## Github Classroom
Github project repository: https://github.com/cs418-fa24/project-check-in-team-11

## Project Introduction
Our project aims to understand the spotify song classification/reccomendation algorithm and to see if it can be accurately recreated. Through gathering songs and their respective specific statistics from Spotify, we will determine what aspects of songs does Spotify use the most to determine the mood classification of songs.

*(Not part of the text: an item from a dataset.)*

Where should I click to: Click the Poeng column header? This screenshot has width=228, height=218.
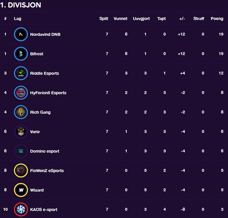(217, 19)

In turn, we will then evaluate whether or not an overall mood can be determined accurately from a user's liked songs library.

## Scope Adjustments
We wanted to try and recreate the Spotify wrapped, however that was a large scope and more tailored towards recreating a listening profile based on other non-song related data such as listening history, time of day, and artist preference. We pivoted the scope to focus on song related data such as track features revolving around tempo, loudness, energy, danceability, etc.

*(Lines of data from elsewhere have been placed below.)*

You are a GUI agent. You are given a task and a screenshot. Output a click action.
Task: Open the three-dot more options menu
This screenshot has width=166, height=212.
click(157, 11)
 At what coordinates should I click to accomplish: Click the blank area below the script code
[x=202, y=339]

## Data Collection and Cleaning

### Retrieve Liked Songs

In [None]:
import json

import spotipy
from spotipy.oauth2 import SpotifyOAuth

CLIENT_ID = ''
CLIENT_SECRET = ''
REDIRECT_URI = 'http://localhost:8888/callback'

moods = {
    'HAPPY': '37i9dQZF1EVJSvZp5AOML2',
    'SAD': '37i9dQZF1EIh4v230xvJvd',
    'CHILL': '37i9dQZF1EIdNTvkcjcOzJ',
    'ENERGETIC': '37i9dQZF1EIcVD7Tg8a0MY'
}

sp = spotipy.Spotify(auth_manager=SpotifyOAuth(
    client_id=CLIENT_ID,
    client_secret=CLIENT_SECRET,
    redirect_uri=REDIRECT_URI,
    scope="playlist-read-private user-library-read"  # now accessing private user playlists
))

sp1 = spotipy.Spotify(auth_manager=SpotifyOAuth(
    client_id=CLIENT_ID,
    client_secret=CLIENT_SECRET,
    redirect_uri=REDIRECT_URI,
    scope="playlist-read-private user-library-read"  # now accessing private user playlists
))

# Get the user's liked songs
results = sp.current_user_saved_tracks()
liked_songs = []

while results:
    for item in results['items']:
        track = item['track']
        features = sp1.audio_features(track['id'])[0]
        liked_songs.append({
            'name': track['name'],
            'id': track['id'],
            'acousticness': features['acousticness'],
            'danceability': features['danceability'],
            'duration_ms': features['duration_ms'],
            'energy': features['energy'],
            'instrumentalness': features['instrumentalness'],
            'key': features['key'],
            'liveness': features['liveness'],
            'loudness': features['loudness'],
            'mode': features['mode'],
            'speechiness': features['speechiness'],
            'tempo': features['tempo'],
            'time_signature': features['time_signature'],
            'valence': features['valence']
        })

    results = sp.next(results)

#TODO rename the file so that it does not overwrite anyone else's
with open('/Users/conrad/dev-school/418/final-project/raw/liked_songs_1.json', 'w') as json_file:
    json.dump(liked_songs, json_file, indent=4)


Max Retries reached


SpotifyException: http status: 429, code:-1 - /v1/audio-features/?ids=21hsqOOUfdSjHi3SVz8oyv:
 Max Retries, reason: too many 429 error responses

### Retrieve Spotify-generated Playlists for Each Mood (happy, sad, energetic, chill)

In [None]:
### Steps to get playlists ready to pull
# 1.) Find your mix playlists for each mood (happy, sad, energetic, chill)
# 2.) Click on the "..." and add to another playlist and create a new one. Spotify will create a default name "<mood> Mix (2)"
# 3.) Once you repeat this for all the moods, you are ready to use this script

import json
import spotipy
from spotipy.oauth2 import SpotifyOAuth

# TODO insert info same as library.py...
CLIENT_ID = ''
CLIENT_SECRET = ''
REDIRECT_URI = 'http://localhost:8888/callback'

moods = {
    'HAPPY': '37i9dQZF1EVJSvZp5AOML2',
    'SAD': '37i9dQZF1EIh4v230xvJvd',
    'CHILL': '37i9dQZF1EIdNTvkcjcOzJ',
    'ENERGETIC': '37i9dQZF1EIcVD7Tg8a0MY'
}

sp = spotipy.Spotify(auth_manager=SpotifyOAuth(
    client_id=CLIENT_ID,
    client_secret=CLIENT_SECRET,
    redirect_uri=REDIRECT_URI,
    scope="playlist-read-private"  # now accessing private user playlists
))

sp1 = spotipy.Spotify(auth_manager=SpotifyOAuth(
    client_id=CLIENT_ID,
    client_secret=CLIENT_SECRET,
    redirect_uri=REDIRECT_URI,
    scope="playlist-read-private"  # now accessing private user playlists
))

for mood, p_id in moods.items():
    results = sp.playlist_items(p_id)
    tracks = []

    while results:
        for item in results['items']:
            track = item['track']
            features = sp1.audio_features(track['id'])[0]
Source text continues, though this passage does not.